Yepyeni ve heyecan dolu bir bölümle karşınızdayım. Bu bölüm diğer bölümlere göre yazma stilini biraz değiştirdim. Konuşmaları kalın stilde yazmayacağım artık. Umuyorum ki hikayeden memnunsunuzdur.
Biliyorsunuz ki bayram geldi. Buradan hepinizin bayramını kutluyorum :) Bölümün biraz geç gelmesinin nedeni de bu aslında.
Multimedyada Damla karakterinin resmi var. Hayalinizideki Damla bu değilse değiştirmeyin. Bu her karakter için geçerli. Her zamanki gibi sizi güzel bir şarkı bekliyor. Dinlemenizi tavsiye ederim. Bölümün içinde adı geçen bir şarkıyı koydum. Keyifle okumanız dileğiyle...

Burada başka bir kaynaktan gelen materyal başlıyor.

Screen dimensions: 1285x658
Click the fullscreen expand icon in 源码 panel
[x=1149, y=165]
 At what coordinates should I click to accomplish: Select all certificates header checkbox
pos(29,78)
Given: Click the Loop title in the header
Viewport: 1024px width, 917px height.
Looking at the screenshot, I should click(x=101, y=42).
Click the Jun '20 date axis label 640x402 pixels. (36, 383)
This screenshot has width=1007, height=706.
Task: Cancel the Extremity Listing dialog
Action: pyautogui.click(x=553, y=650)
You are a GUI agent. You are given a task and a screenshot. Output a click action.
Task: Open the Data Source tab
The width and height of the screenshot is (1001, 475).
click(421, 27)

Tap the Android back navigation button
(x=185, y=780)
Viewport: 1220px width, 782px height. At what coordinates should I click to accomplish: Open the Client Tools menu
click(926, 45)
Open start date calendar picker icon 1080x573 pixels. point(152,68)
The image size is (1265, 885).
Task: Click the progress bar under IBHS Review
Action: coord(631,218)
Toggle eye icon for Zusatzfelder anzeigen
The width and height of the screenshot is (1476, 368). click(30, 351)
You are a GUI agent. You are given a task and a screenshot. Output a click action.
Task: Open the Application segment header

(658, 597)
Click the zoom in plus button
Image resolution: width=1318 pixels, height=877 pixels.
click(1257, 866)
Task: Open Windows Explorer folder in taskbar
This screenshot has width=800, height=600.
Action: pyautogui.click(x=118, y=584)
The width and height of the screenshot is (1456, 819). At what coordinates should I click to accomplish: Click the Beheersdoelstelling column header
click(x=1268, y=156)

Emir telefonda bir şeyler söylüyordu. Her şey kulağıma uğultu gibi geliyordu. Telefonu kapattım. Beni daha görmemişlerdi. Hızla çıkıp gittim. Kabus olabilir miydi? Yağız ve Damla... Hayır hayır, bu olamaz! Bir yanlışlık var! Hayır ya! Allah kahretsin!
Her şey sanki rüyaymış gibi taksiye bindim. Eve gittim. Ablam sürekli bir şeyler söylüyor bense sadece bakıyordum. Ne ağlıyordum, ne bağırıyordum ne de anlatıyordum olanları. Ablam onu dinlemediğimi farketti ve yatak odamın kapısını kapatıp beni yalnız bıraktı. Çaresizliğin verdiği acı içinde uyudum.
-
Baş ucumdaki telefonun çaldığını duyarak uyandım.
05** *** ** ** Arıyor...
Bu Emir'in numarasıydı. Konuşacak halim var mıydı? Hayır yoktu. Aynı zamanda telefonu da açmak istiyordum.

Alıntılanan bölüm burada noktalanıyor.